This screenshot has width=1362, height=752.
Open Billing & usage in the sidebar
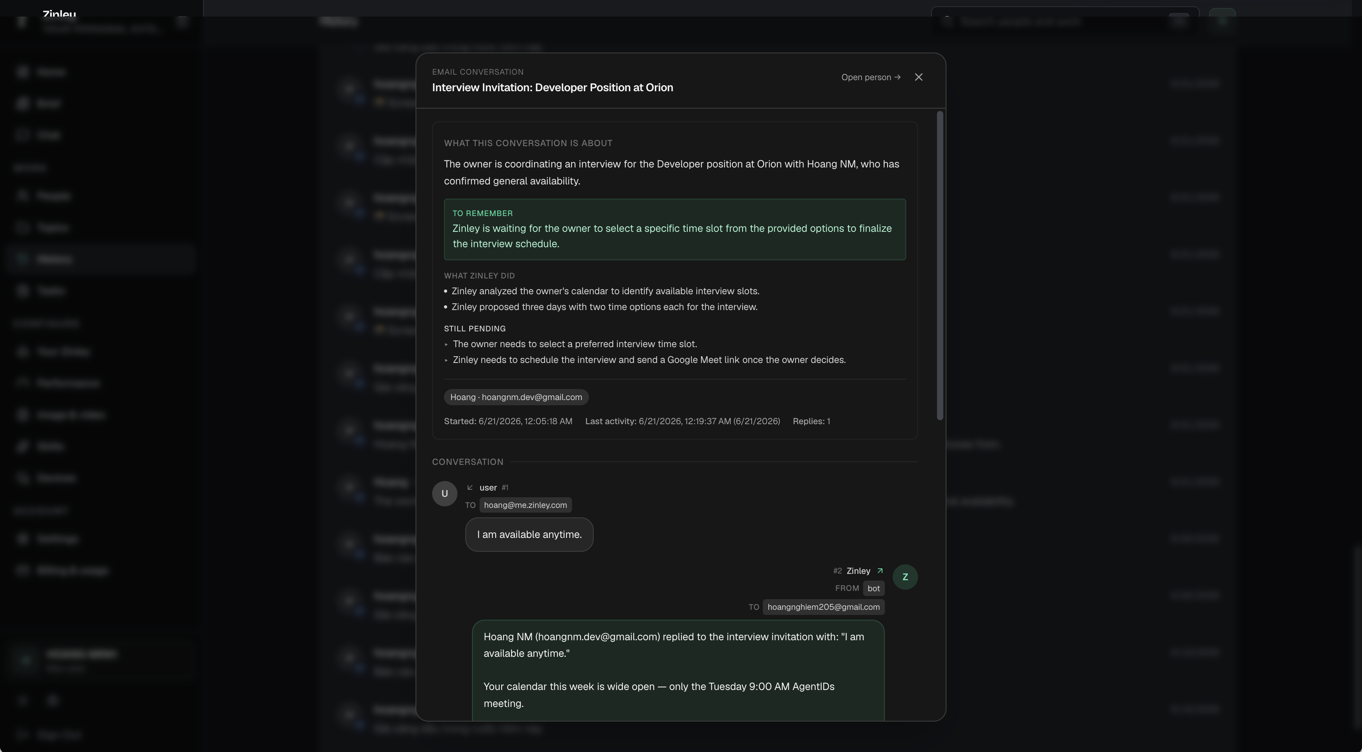[72, 570]
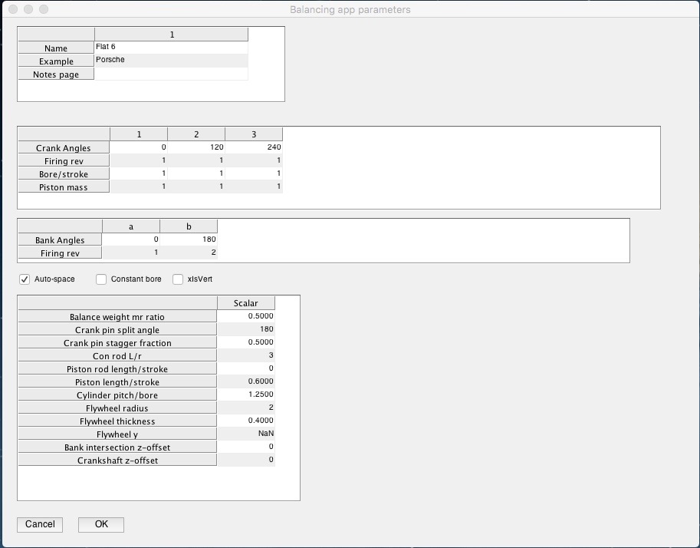
Task: Click Bank Angles cell showing 180
Action: pos(189,239)
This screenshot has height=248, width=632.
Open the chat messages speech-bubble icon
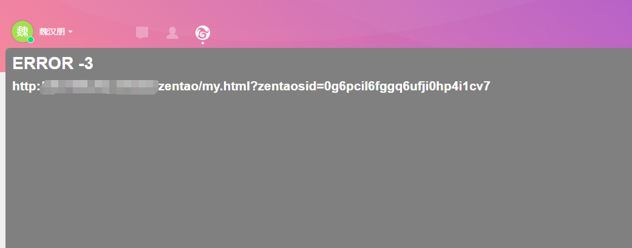point(142,33)

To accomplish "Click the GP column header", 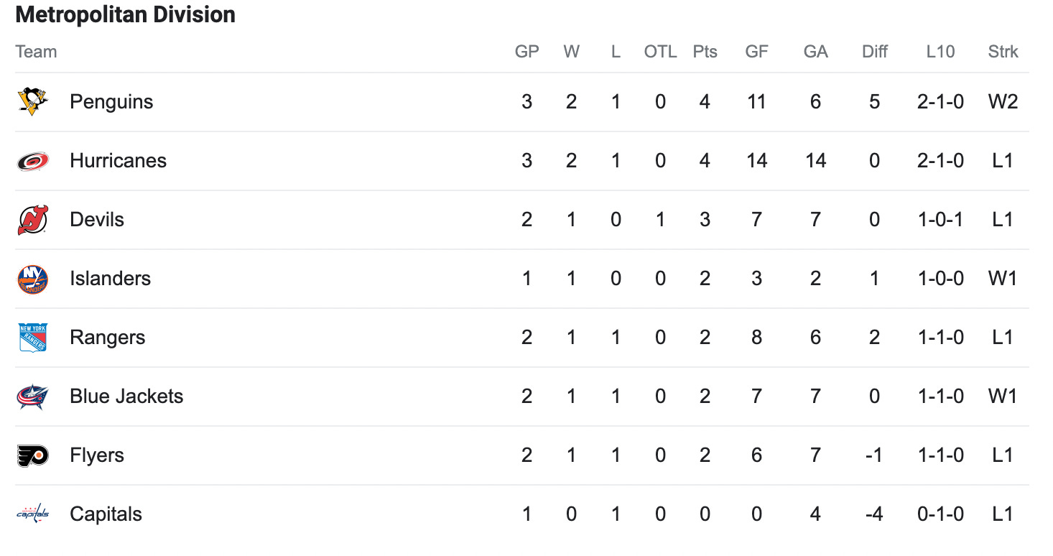I will click(527, 52).
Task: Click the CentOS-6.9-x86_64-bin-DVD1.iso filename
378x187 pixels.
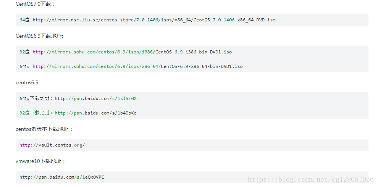Action: pos(202,66)
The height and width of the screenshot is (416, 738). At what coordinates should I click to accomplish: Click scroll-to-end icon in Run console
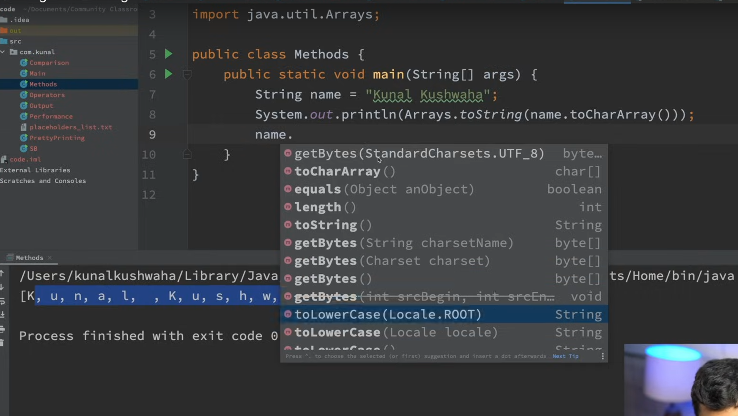point(2,315)
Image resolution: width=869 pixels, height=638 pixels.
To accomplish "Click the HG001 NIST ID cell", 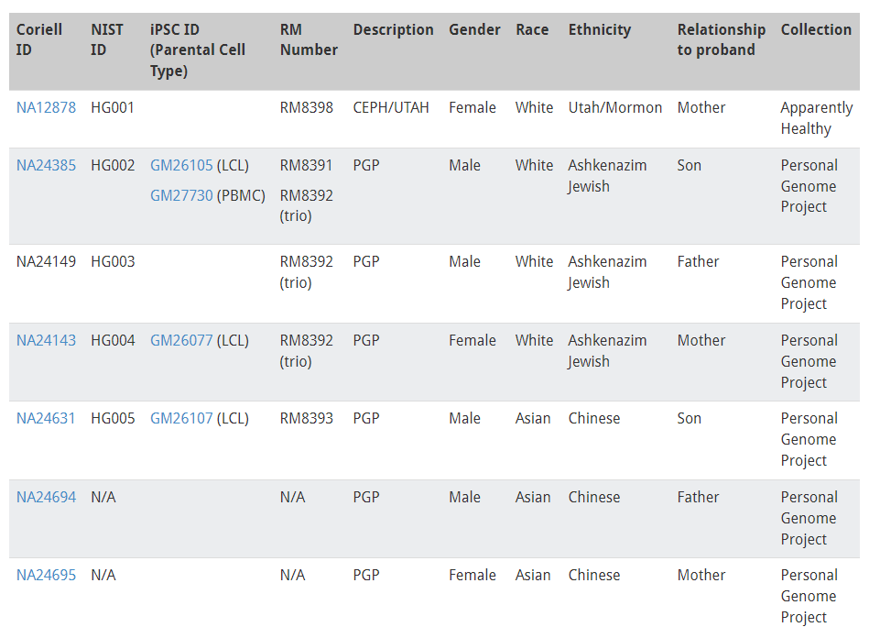I will click(x=113, y=107).
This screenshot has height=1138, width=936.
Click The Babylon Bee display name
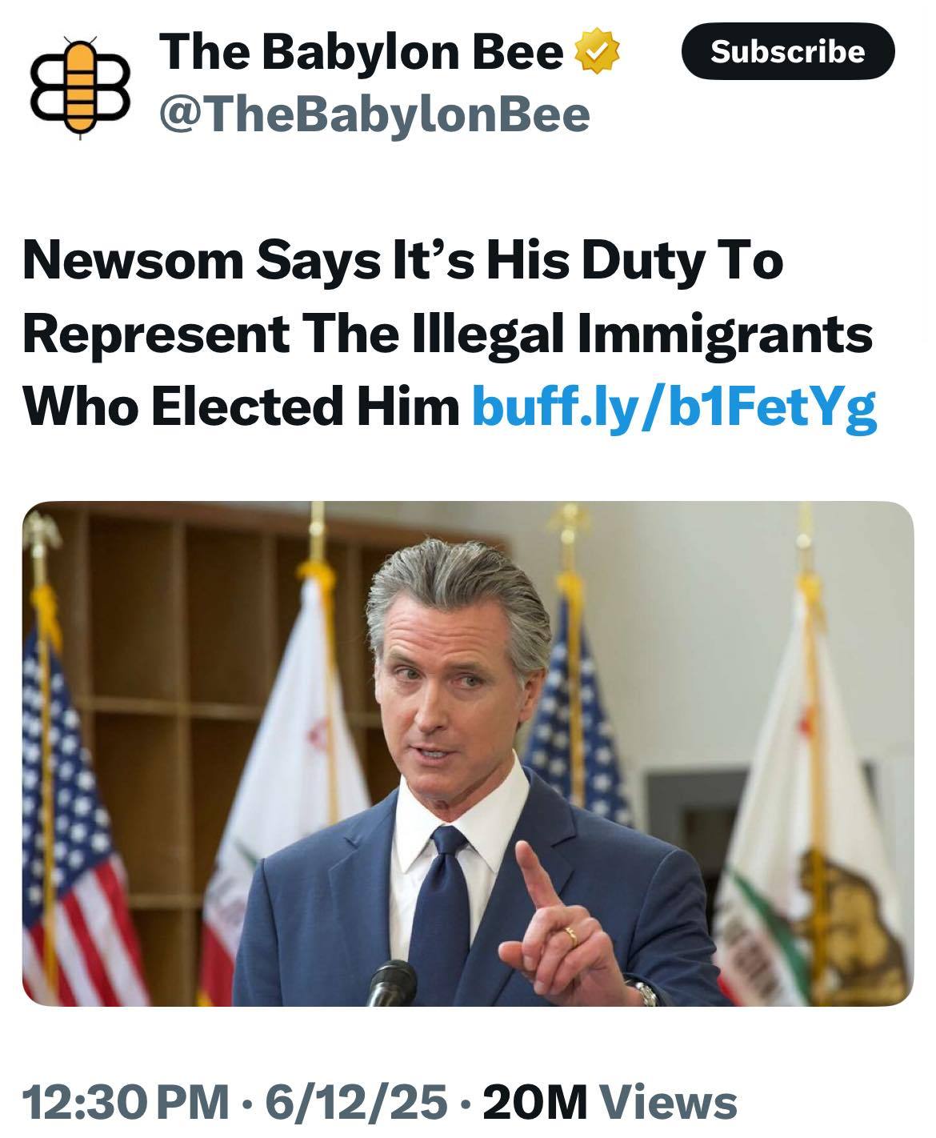(x=362, y=53)
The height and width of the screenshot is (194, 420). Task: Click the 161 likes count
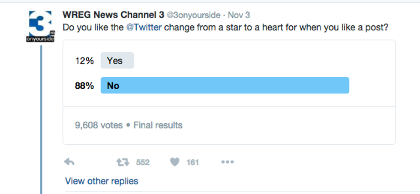(193, 162)
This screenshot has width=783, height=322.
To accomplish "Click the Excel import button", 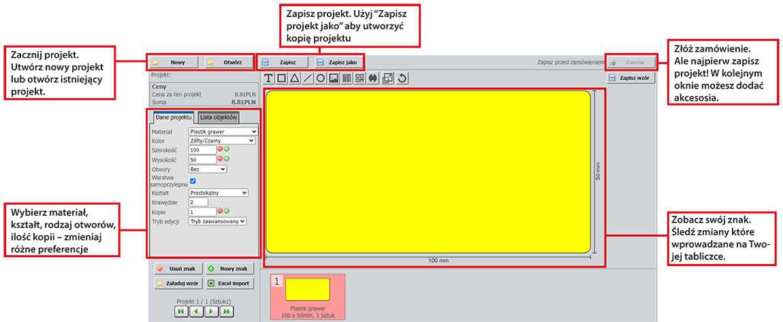I will coord(230,283).
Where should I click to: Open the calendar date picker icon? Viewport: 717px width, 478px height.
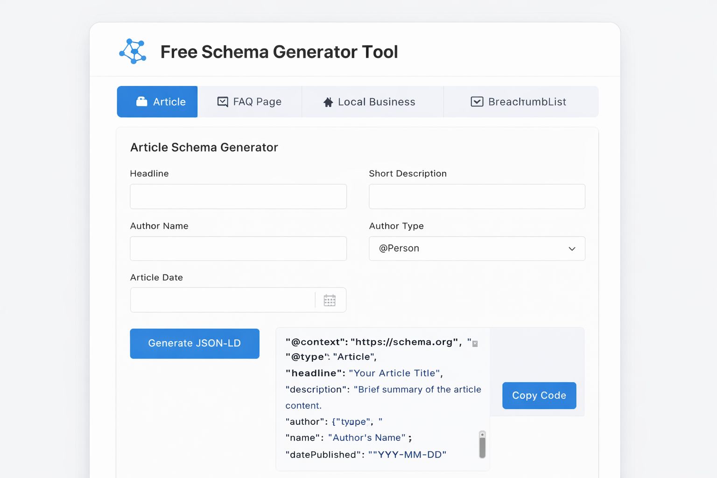330,300
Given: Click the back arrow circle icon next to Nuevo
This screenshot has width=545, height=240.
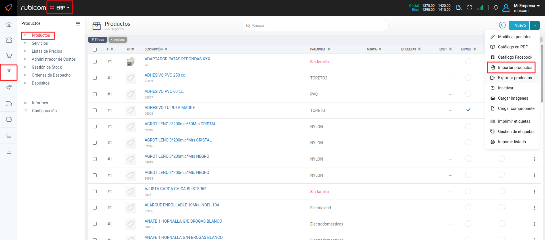Looking at the screenshot, I should 502,25.
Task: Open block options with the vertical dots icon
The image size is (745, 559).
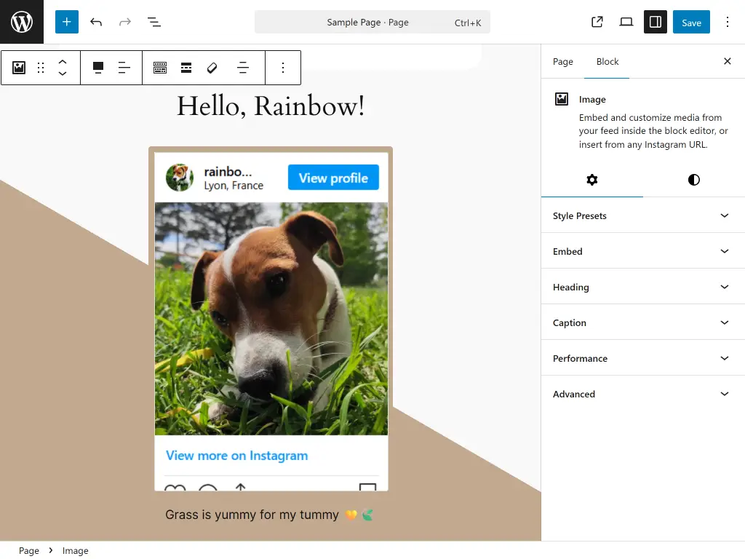Action: tap(283, 67)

────

TO DO: Word for word, write out each line from the one with "This screenshot has width=545, height=240." through the end of the entries above, and omit any pictures.

EXERCISE ANSWER:
This screenshot has width=545, height=240.
Looking at the screenshot, I should 502,25.
Task: Open block options with the vertical dots icon
The image size is (745, 559).
Action: tap(283, 67)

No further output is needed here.